Text segment

This summer on my sabbatical I read 10 books.
The book that was the most challenging of those 10 was not a book about ministry, or the condition of the Church.
It was a book written by Sue Klebold, “A Mother’s Reckoning: Living in the Aftermath of Tragedy.”
Sue Klebold was the mother of Dylan Klebold who was one of the teenagers who shot and killed 13 people at Columbine high school in 1992.
The book is her story of what happened and how she tried to piece together some explanation of what happened.
It was a challenging book not because of how unbelievable it was, although it is unbelievable to think that someone would do what Dylan did.
It was a challenging book because Sue Klebold says in the book, “Love is not enough.”
She writes, “My love for Dylan, though infinite, did not keep Dylan safe, nor did it save the thirteen people killed at Columbine High School, or the many others injured and traumatized.”
This was challenging for a couple of reasons.
This is my basic idea of parenting.
I am not a perfect father, but I love my kids.
I assume that my love will keep them safe.
Even though my kids have their challenges I just assume that ultimately my love and Vicki’s love will be enough.

What you will do
1. Can you reproduce the sabbatical reading passage word for word, everything from "Sue Klebold was" down to "love my kids."?
2. Which people does the sabbatical reading passage mention by name?
3. Could you continue the sabbatical reading passage beyond its final sentence?
The listing that comes next is drawn from a separate source.

Stored data

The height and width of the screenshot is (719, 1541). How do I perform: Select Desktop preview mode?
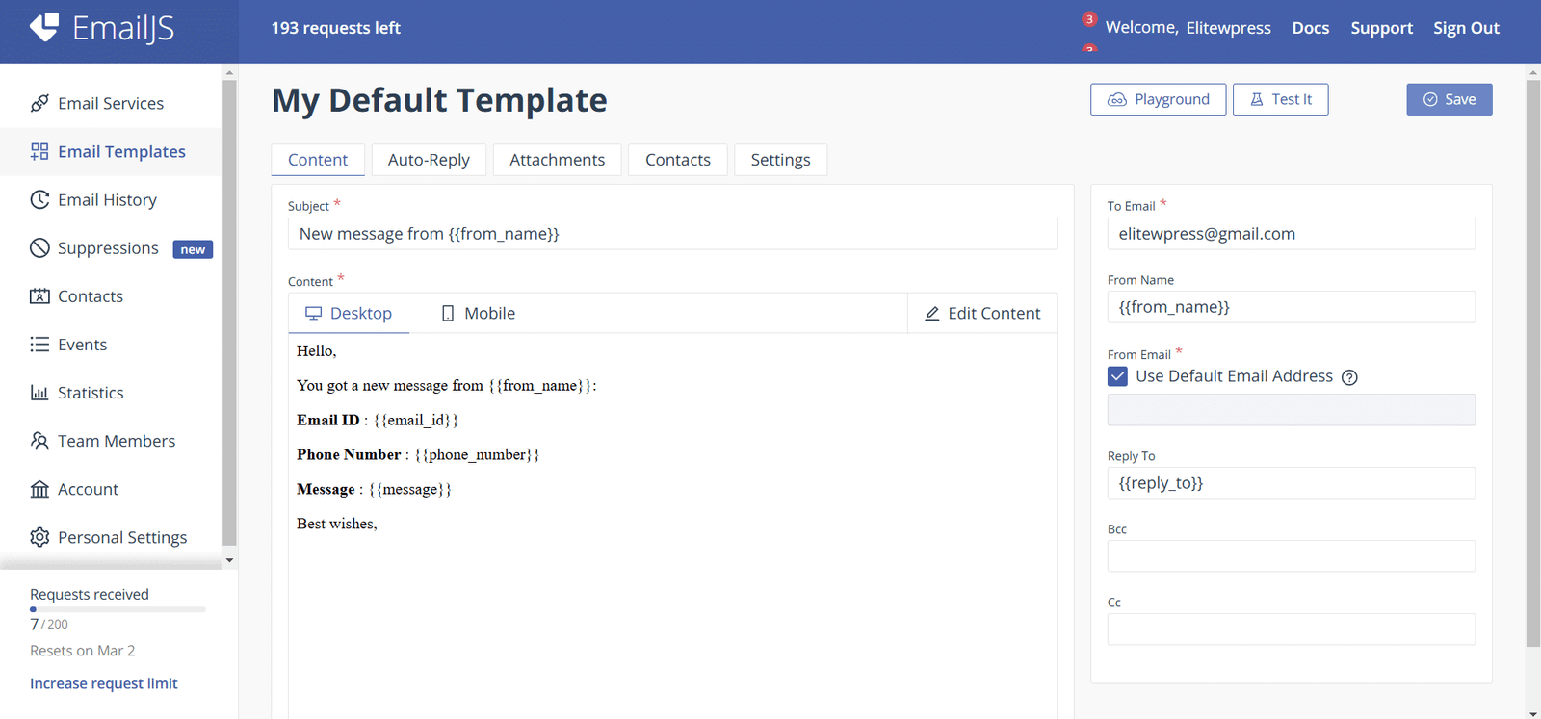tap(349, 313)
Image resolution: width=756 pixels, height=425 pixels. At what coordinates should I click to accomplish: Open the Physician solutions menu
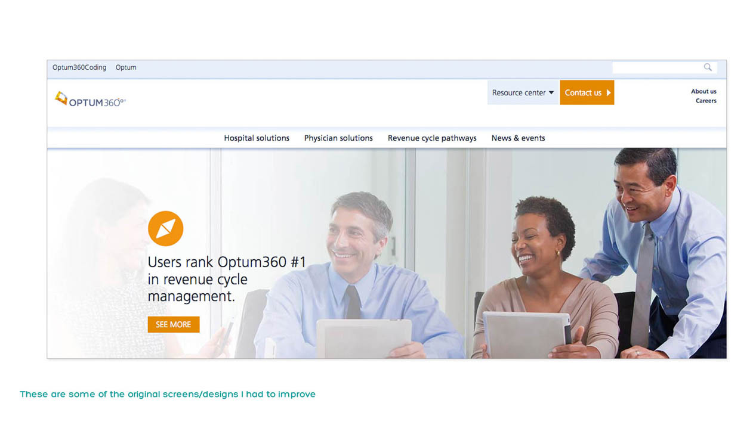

Answers per task
1.
Sue Klebold was the mother of Dylan Klebold who was one of the teenagers who shot and killed 13 people at Columbine high school in 1992.
The book is her story of what happened and how she tried to piece together some explanation of what happened.
It was a challenging book not because of how unbelievable it was, although it is unbelievable to think that someone would do what Dylan did.
It was a challenging book because Sue Klebold says in the book, “Love is not enough.”
She writes, “My love for Dylan, though infinite, did not keep Dylan safe, nor did it save the thirteen people killed at Columbine High School, or the many others injured and traumatized.”
This was challenging for a couple of reasons.
This is my basic idea of parenting.
I am not a perfect father, but I love my kids.

2. Sue Klebold, Dylan Klebold, Vicki

3.
But even more challenging for me is that this is my basic idea for how to make the world a better place.
If I love people that I come into contact in my life then the world will be better.
If I can convince enough of you to love as God has loved you that will make the world a better place.
Much of my life’s work is about making this world a little less harsh, and more loving.
Maybe if we love someone who thinks of themselves as unlovable we can change that person’s life.
I was once told by someone that my way of looking at the world is naïve.
That wishing there was more love in the world doesn’t make it so.
And that this wishing only leads to bigger problems.
We allow evil to linger if we are not strong enough to get rid of it.
In other words, they basically said, “Love isn’t enough.”
That was/is challenging for me to accept.
It has undermined my entire philosophy of life.
I was wondering this week if Jesus can identify with my struggle.
We are told that Jesus mission is to show us God’s love.
In John’s Gospel we read, “For God so loved the world that he sent his only son…. so that those who believe in him will have eternal life.”
In all of the Gospels we see Jesus not only talk about love but show us that love.
We see Jesus express love to all kinds of people who otherwise thought themselves unlovable.
This morning’s Gospel we see Jesus reach out to heal lepers.
To give of himself to people thought by many to be unclean.
And of those 10 lepers only one returns to give thanks.
Only one person recognizes what was done for them.
It is a metaphor for all of Jesus ministry.
Only a few really understood what Jesus was about, what he was trying to do.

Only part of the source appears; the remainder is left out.